### What is expected
Decide whether each statement agrees with the passage on agent memory, answering yes or no and quoting the deciding words from the passage. 1. A near-duplicate new memory is merged with the existing one instead of being stored as a separate entry. 2. The observer process extracts observations before each conversation begins. 3. Memories are sorted into four categories.

### Passage provided
This means the agent always has context about you. If you mentioned your Kubernetes cluster runs k3s two weeks ago, the agent will recall that when you ask about cluster operations today.

Automatic deduplication prevents memory bloat. When a new memory is stored, Baker Street checks for existing memories above 92% cosine similarity. If a near-duplicate exists, the new memory merges with the existing one rather than creating a duplicate entry.

Observational Memory (SQLite)

The second layer captures higher-level patterns. After each conversation, the Brain's observer process (running Haiku for efficiency) extracts structured observations:

Decisions the user made
Preferences they expressed
Facts about their environment
Issues they are tracking
Procedures they described

A reflector periodically compresses these observations into abstract knowledge. This gives the agent a layered understanding: raw memories at the bottom, synthesized knowledge at the top.

Six Memory Categories

Memories are organized into six categories to keep retrieval focused:

Category	Description	Example
`conversation`	Context from past interactions	"User asked about Helm chart upgrades"
`fact`	Factual knowledge about the user/world	"User's cluster runs k3s on 3 Raspberry Pis"

### Records provided
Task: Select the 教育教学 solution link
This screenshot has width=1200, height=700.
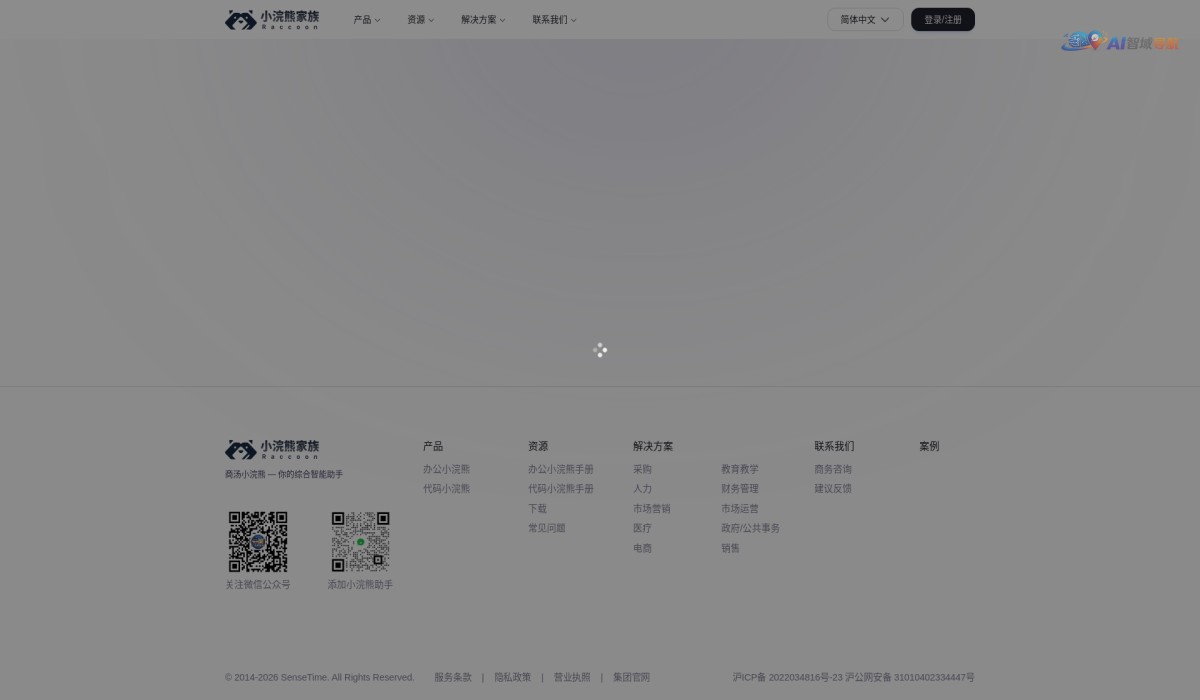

==

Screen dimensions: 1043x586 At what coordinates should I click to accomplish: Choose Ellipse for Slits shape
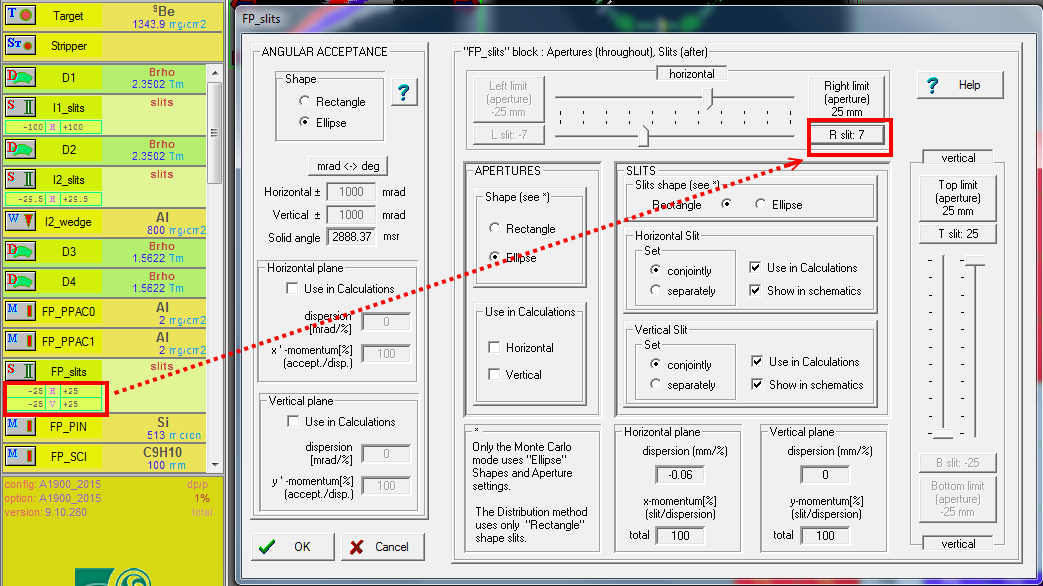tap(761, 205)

### Response to the exercise
1. Yes: "If a near-duplicate exists, the new memory merges with the existing one rather than creating a duplicate entry."
2. No: "After each conversation, the Brain's observer process (running Haiku for efficiency) extracts structured observations"
3. No: "Memories are organized into six categories to keep retrieval focused"